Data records

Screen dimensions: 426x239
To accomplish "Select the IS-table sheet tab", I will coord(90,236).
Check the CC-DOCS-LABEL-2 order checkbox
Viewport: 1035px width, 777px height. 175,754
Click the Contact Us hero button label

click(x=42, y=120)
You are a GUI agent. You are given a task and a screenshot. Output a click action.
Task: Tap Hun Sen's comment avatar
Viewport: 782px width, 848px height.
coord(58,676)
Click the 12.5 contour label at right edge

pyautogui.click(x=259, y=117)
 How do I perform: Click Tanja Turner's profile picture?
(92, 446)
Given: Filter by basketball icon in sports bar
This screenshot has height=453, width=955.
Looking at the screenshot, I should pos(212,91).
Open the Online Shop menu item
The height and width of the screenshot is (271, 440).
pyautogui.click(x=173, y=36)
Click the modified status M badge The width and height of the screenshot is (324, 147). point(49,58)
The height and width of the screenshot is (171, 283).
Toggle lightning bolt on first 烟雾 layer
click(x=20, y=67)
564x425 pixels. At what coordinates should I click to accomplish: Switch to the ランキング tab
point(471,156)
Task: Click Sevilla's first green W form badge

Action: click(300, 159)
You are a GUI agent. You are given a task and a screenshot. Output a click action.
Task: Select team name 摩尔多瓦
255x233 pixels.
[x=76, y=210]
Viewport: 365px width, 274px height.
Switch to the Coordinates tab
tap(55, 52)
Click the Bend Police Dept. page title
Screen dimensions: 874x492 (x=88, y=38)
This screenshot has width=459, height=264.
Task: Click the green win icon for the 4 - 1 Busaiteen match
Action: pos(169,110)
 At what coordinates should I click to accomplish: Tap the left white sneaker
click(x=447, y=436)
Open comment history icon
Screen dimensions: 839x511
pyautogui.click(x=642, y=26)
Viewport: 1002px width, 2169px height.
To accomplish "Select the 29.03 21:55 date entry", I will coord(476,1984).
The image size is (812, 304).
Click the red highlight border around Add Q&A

> [What is required]:
Retype every record above exactly as written.

> [Exercise answer]:
Screen dimensions: 426x239
To accomplish "Select the IS-table sheet tab", I will coord(90,236).
Check the CC-DOCS-LABEL-2 order checkbox
Viewport: 1035px width, 777px height. 175,754
Click the Contact Us hero button label

click(x=42, y=120)
You are a GUI agent. You are given a task and a screenshot. Output a click action.
Task: Tap Hun Sen's comment avatar
Viewport: 782px width, 848px height.
coord(58,676)
Click the 12.5 contour label at right edge

pyautogui.click(x=259, y=117)
 How do I perform: Click Tanja Turner's profile picture?
(92, 446)
Given: Filter by basketball icon in sports bar
This screenshot has height=453, width=955.
Looking at the screenshot, I should pos(212,91).
Open the Online Shop menu item
The height and width of the screenshot is (271, 440).
pyautogui.click(x=173, y=36)
Click the modified status M badge The width and height of the screenshot is (324, 147). point(49,58)
The height and width of the screenshot is (171, 283).
Toggle lightning bolt on first 烟雾 layer
click(x=20, y=67)
564x425 pixels. At what coordinates should I click to accomplish: Switch to the ランキング tab
point(471,156)
Task: Click Sevilla's first green W form badge

Action: click(300, 159)
You are a GUI agent. You are given a task and a screenshot. Output a click action.
Task: Select team name 摩尔多瓦
255x233 pixels.
[x=76, y=210]
Viewport: 365px width, 274px height.
Switch to the Coordinates tab
tap(55, 52)
Click the Bend Police Dept. page title
Screen dimensions: 874x492 (x=88, y=38)
This screenshot has width=459, height=264.
Task: Click the green win icon for the 4 - 1 Busaiteen match
Action: pos(169,110)
 At what coordinates should I click to accomplish: Tap the left white sneaker
click(x=447, y=436)
Open comment history icon
Screen dimensions: 839x511
pyautogui.click(x=642, y=26)
Viewport: 1002px width, 2169px height.
To accomplish "Select the 29.03 21:55 date entry", I will coord(476,1984).
The image size is (812, 304).
Click the red highlight border around Add Q&A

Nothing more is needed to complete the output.